(Items from a data source)
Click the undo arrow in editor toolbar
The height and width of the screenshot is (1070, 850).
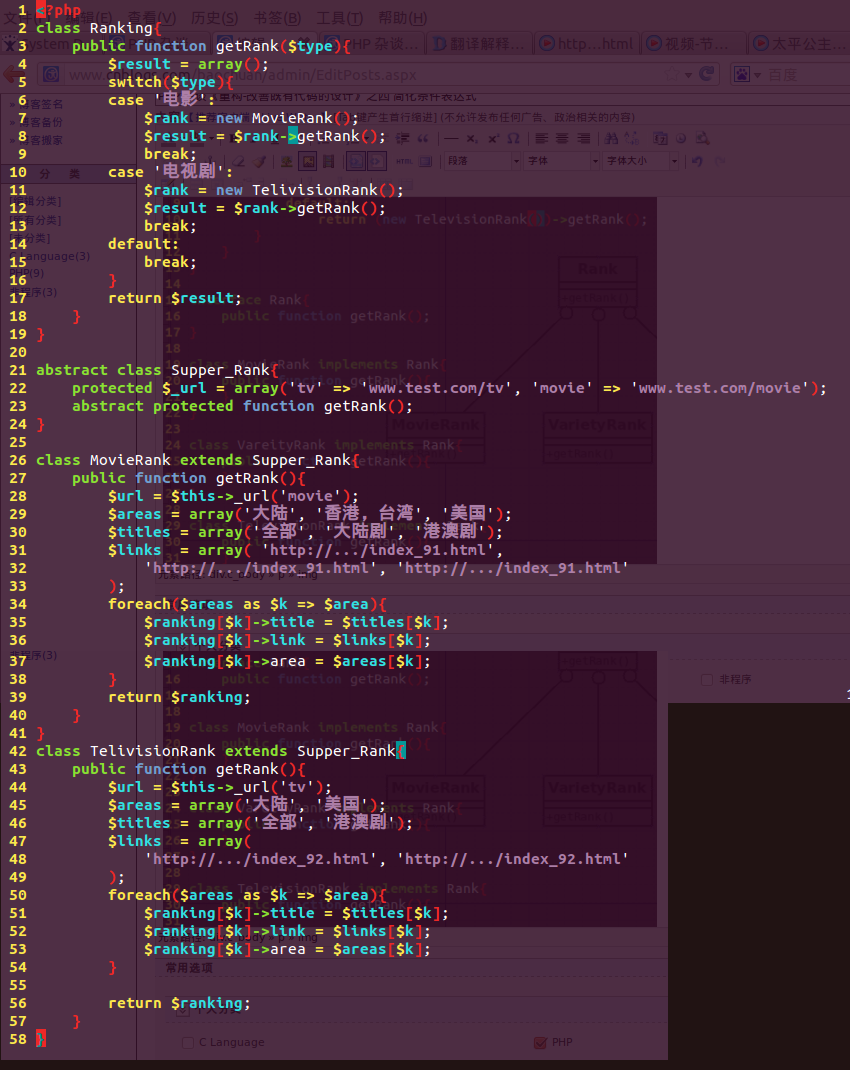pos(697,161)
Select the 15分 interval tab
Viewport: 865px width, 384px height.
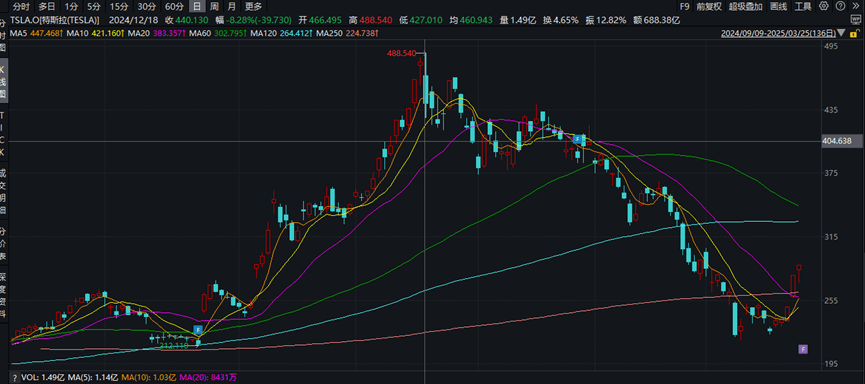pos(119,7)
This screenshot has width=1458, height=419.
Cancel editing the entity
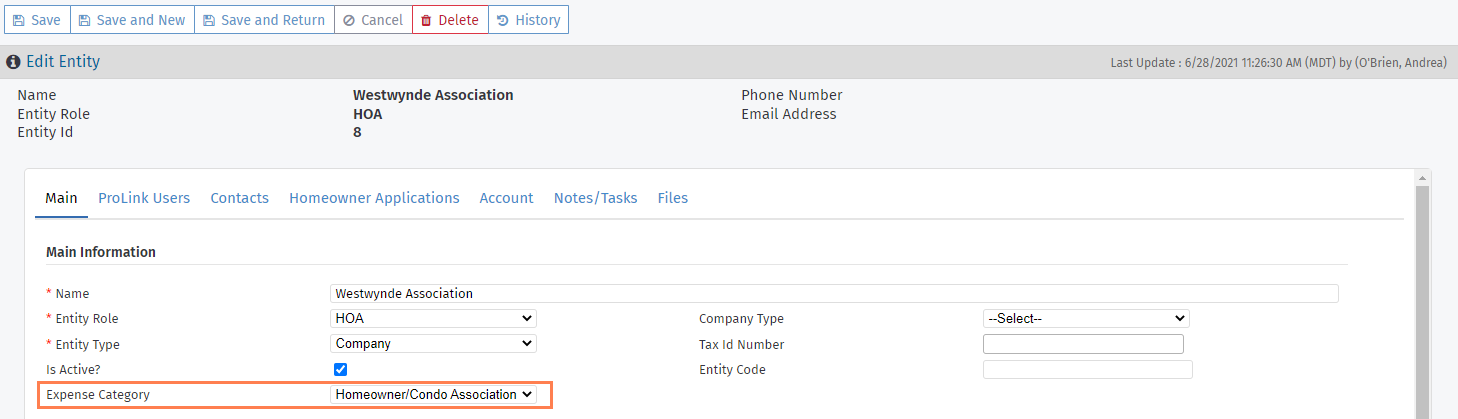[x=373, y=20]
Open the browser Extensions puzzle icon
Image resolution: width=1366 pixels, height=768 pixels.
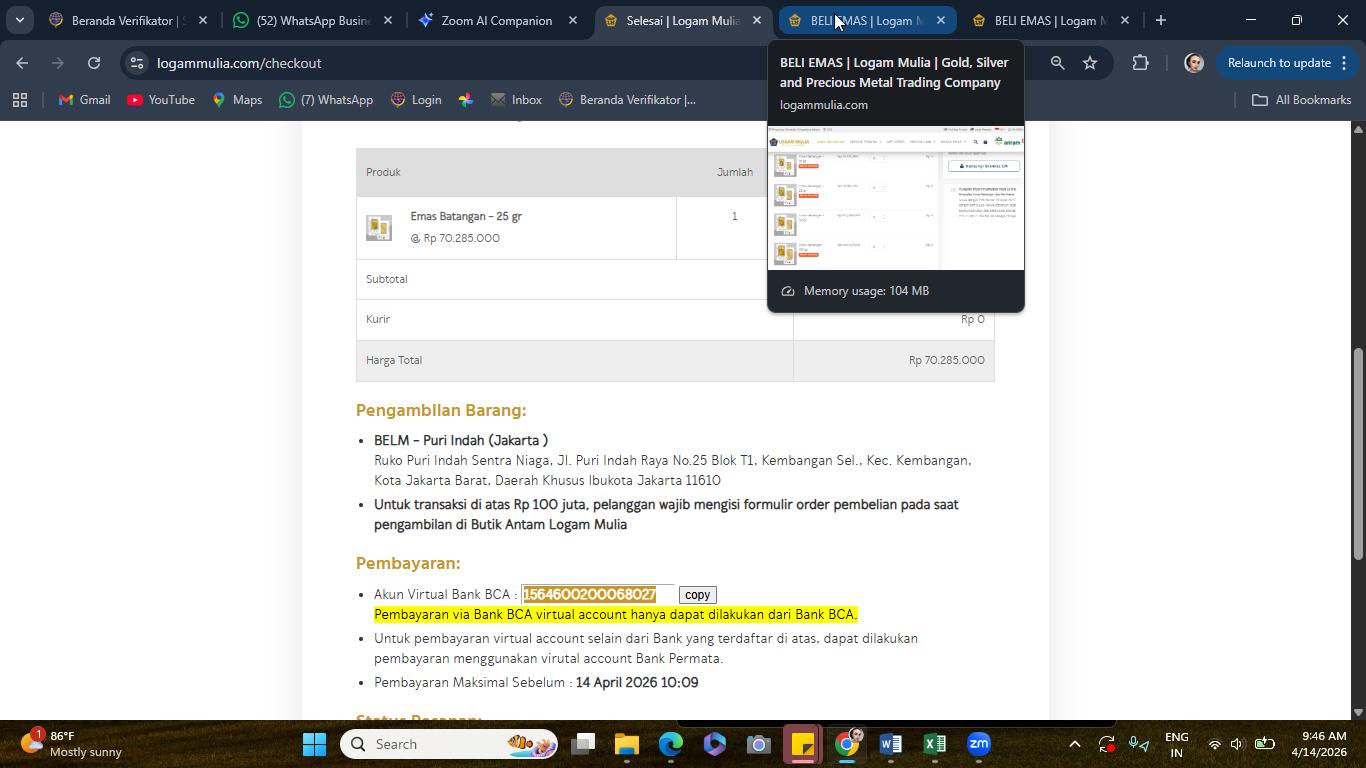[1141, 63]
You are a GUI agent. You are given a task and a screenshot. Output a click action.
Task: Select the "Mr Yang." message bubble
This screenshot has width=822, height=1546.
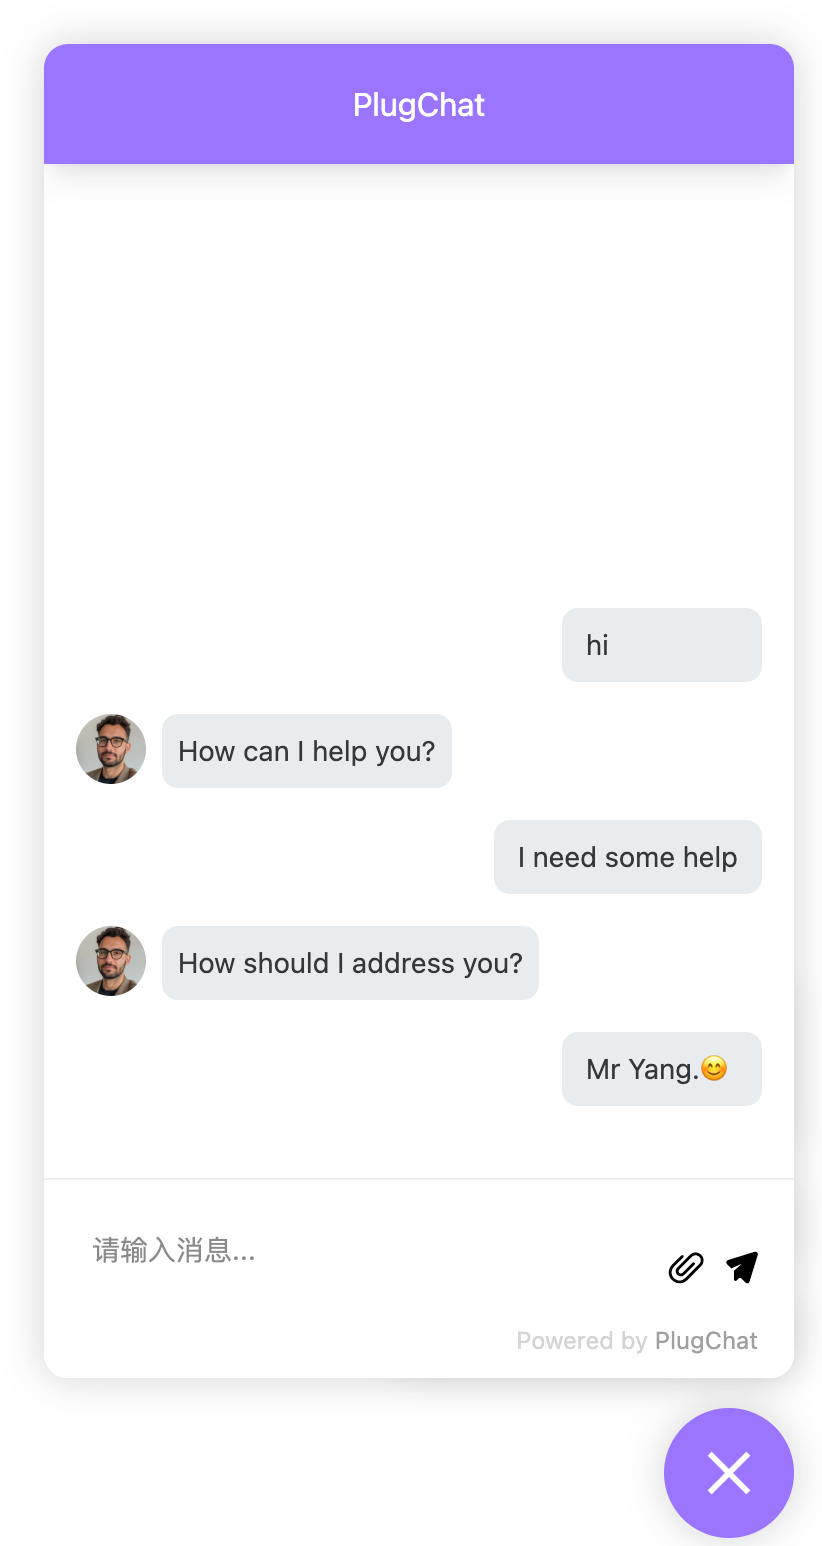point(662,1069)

*INSTRUCTIONS TO FOLLOW*:
Reproduce each line of the records exactly, omitting any picture.

*TASK RESPONSE*:
Click the undo arrow in editor toolbar
The height and width of the screenshot is (1070, 850).
pos(697,161)
Select the 15分 interval tab
Viewport: 865px width, 384px height.
pos(119,7)
This screenshot has width=1458, height=419.
Cancel editing the entity
[x=373, y=20]
Open the browser Extensions puzzle icon
Image resolution: width=1366 pixels, height=768 pixels.
[1141, 63]
You are a GUI agent. You are given a task and a screenshot. Output a click action.
Task: Select the "Mr Yang." message bubble
This screenshot has width=822, height=1546.
point(662,1069)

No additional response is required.